_EXERCISE_.
This task calls for copying each line below that contains "label".

_DATA UNDER STUDY_.
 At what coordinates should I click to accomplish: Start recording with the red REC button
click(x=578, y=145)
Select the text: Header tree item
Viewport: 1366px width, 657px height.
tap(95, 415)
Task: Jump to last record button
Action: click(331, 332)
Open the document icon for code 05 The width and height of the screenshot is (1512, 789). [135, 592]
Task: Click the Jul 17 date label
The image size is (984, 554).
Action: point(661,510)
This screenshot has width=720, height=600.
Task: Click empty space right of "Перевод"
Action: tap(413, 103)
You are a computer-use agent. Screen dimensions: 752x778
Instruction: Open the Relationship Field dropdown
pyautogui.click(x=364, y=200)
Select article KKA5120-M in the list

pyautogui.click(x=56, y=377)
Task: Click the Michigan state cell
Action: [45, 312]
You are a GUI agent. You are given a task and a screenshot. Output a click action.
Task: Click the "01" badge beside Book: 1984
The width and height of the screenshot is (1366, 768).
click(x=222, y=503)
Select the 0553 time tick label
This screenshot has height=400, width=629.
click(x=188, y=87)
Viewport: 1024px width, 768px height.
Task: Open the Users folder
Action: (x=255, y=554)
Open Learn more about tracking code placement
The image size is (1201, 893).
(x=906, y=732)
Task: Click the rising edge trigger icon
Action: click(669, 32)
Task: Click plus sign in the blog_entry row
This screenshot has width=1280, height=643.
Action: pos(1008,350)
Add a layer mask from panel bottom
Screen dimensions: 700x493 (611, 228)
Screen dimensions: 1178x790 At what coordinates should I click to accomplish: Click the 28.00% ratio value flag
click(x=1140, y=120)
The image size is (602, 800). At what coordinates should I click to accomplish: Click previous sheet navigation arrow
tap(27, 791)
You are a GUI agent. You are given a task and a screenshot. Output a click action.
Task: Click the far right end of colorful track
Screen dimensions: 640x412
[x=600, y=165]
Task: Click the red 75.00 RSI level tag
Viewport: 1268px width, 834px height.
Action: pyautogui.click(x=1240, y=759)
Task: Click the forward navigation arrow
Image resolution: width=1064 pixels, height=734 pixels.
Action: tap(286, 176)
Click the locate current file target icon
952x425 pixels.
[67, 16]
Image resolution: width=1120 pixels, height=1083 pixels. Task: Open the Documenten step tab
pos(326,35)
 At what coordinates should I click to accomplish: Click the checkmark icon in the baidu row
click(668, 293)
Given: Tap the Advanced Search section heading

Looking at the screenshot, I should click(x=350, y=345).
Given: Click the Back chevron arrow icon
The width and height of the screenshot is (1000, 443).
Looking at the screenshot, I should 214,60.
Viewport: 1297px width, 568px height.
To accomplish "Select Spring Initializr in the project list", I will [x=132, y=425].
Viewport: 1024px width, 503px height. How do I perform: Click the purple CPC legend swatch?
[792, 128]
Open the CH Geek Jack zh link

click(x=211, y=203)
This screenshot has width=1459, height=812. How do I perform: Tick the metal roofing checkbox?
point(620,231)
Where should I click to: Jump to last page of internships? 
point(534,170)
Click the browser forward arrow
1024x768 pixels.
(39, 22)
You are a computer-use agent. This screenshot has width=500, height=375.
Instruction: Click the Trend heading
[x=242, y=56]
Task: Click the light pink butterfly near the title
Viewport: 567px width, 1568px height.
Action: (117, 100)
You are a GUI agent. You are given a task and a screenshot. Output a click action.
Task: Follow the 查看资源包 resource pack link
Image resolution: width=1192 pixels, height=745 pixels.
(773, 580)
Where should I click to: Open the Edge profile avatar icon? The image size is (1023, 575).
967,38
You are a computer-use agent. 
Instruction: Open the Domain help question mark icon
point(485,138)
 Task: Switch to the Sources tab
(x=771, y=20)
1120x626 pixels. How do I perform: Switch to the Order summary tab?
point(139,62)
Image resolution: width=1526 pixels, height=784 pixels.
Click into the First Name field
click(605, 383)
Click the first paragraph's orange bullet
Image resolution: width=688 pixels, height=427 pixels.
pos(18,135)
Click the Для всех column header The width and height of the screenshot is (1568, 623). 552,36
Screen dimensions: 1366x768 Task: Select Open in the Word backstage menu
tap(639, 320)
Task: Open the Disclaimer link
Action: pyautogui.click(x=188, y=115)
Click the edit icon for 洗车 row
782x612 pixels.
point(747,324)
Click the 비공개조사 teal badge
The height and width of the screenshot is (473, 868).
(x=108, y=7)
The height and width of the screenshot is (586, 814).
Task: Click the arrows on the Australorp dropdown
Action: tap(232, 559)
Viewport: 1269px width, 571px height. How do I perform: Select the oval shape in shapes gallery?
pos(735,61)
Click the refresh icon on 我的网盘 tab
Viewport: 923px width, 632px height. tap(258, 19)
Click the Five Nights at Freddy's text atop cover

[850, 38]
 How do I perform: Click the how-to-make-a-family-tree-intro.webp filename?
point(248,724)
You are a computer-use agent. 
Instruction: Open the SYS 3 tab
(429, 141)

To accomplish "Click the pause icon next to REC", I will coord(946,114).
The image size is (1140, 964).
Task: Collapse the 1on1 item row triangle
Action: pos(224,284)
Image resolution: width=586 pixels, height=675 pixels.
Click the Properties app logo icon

_REPLY TO THE EXERCISE_.
Task: Click the Jul 17 date label
Select the 0553 time tick label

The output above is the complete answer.